→ **What needs to be done**:
Give every line of the data again, exactly as it is written.
##########
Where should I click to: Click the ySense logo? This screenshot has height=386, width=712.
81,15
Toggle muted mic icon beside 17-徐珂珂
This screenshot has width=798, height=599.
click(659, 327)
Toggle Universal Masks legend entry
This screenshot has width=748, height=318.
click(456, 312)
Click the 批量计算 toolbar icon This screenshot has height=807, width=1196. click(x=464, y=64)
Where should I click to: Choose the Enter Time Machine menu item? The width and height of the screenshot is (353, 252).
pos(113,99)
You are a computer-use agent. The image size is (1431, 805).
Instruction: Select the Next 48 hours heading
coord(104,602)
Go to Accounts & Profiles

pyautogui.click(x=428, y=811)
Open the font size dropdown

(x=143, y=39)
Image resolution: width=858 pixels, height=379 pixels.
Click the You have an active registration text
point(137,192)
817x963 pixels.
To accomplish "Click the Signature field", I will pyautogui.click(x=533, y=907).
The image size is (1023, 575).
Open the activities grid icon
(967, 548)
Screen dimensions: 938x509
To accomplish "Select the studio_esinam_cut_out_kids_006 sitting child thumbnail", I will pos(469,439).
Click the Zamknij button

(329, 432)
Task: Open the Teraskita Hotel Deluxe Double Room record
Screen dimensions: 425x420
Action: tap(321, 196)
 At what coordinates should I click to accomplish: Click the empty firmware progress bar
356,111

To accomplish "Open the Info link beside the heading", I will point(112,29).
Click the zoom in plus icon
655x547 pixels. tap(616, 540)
##########
→ **Result of the exercise**:
Where should I click to: Click the ySense logo? This screenshot has height=386, width=712.
81,15
Toggle muted mic icon beside 17-徐珂珂
This screenshot has width=798, height=599.
click(659, 327)
Toggle Universal Masks legend entry
This screenshot has width=748, height=318.
click(456, 312)
Click the 批量计算 toolbar icon This screenshot has height=807, width=1196. click(x=464, y=64)
Where should I click to: Choose the Enter Time Machine menu item? The width and height of the screenshot is (353, 252).
pos(113,99)
You are a computer-use agent. The image size is (1431, 805).
Instruction: Select the Next 48 hours heading
coord(104,602)
Go to Accounts & Profiles

pyautogui.click(x=428, y=811)
Open the font size dropdown

(x=143, y=39)
Image resolution: width=858 pixels, height=379 pixels.
Click the You have an active registration text
point(137,192)
817x963 pixels.
To accomplish "Click the Signature field", I will pyautogui.click(x=533, y=907).
The image size is (1023, 575).
Open the activities grid icon
(967, 548)
Screen dimensions: 938x509
To accomplish "Select the studio_esinam_cut_out_kids_006 sitting child thumbnail", I will pos(469,439).
Click the Zamknij button

(329, 432)
Task: Open the Teraskita Hotel Deluxe Double Room record
Screen dimensions: 425x420
Action: tap(321, 196)
 At what coordinates should I click to accomplish: Click the empty firmware progress bar
356,111

To accomplish "Open the Info link beside the heading", I will point(112,29).
Click the zoom in plus icon
655x547 pixels. tap(616, 540)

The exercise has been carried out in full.